Directive
Switch "chat bubble" to "help button" in the lines between the one holding "Given: Open the Shopify chat bubble" and the one holding "Looking at the screenshot, I should click(x=323, y=761).", inclusive. Give back only those lines, with everything else unchanged.

━━ Working data

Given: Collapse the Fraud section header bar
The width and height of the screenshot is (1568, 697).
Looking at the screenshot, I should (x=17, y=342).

━━━━
━━ Working data

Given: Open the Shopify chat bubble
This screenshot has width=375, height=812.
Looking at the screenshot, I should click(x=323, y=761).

━━━━

Worked answer
Given: Open the Shopify help button
This screenshot has width=375, height=812.
Looking at the screenshot, I should click(x=323, y=761).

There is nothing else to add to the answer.